* Task description *
Rewrite the records from the line with "You are a GUI" up to and including the line with "click(x=1044, y=512)", putting "blue" in place of "green" and keeping everything else the same. Leave the pictures out of your answer.

* Dataset excerpts *

** Begin **

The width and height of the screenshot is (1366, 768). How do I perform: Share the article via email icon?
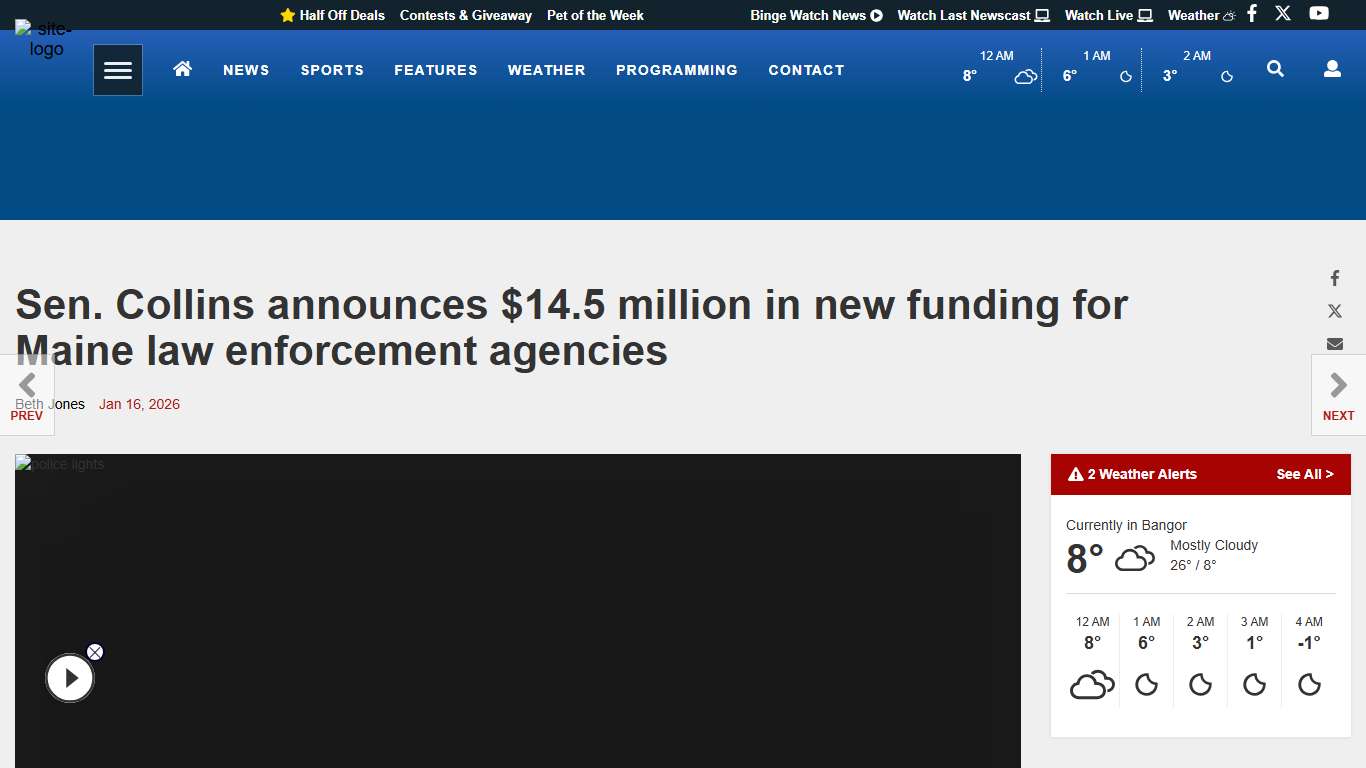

** End **
** Begin **

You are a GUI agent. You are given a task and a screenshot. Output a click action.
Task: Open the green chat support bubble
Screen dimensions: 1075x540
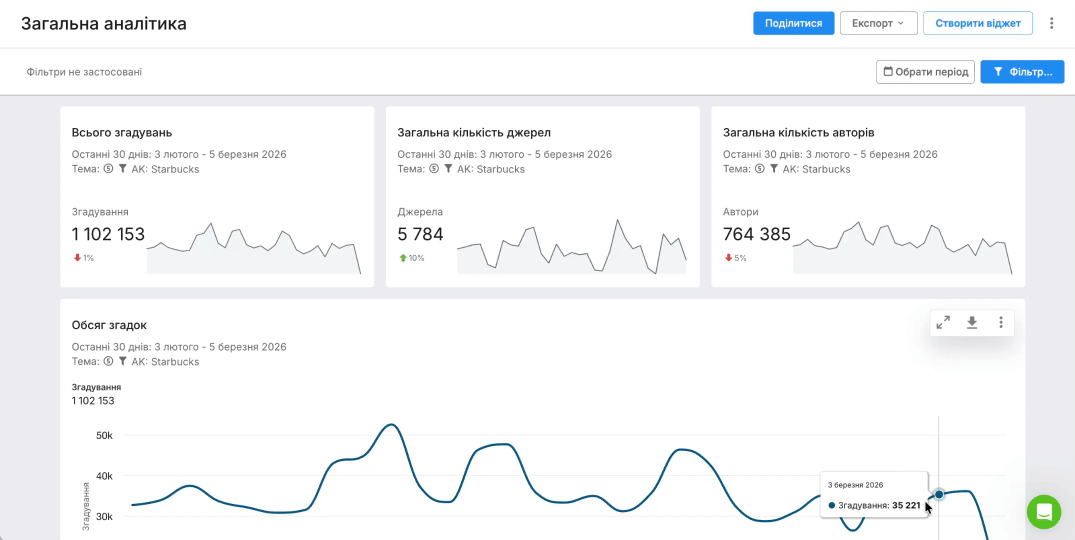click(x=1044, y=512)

** End **

* Response below *
You are a GUI agent. You are given a task and a screenshot. Output a click action.
Task: Open the blue chat support bubble
Screen dimensions: 1075x540
click(x=1044, y=512)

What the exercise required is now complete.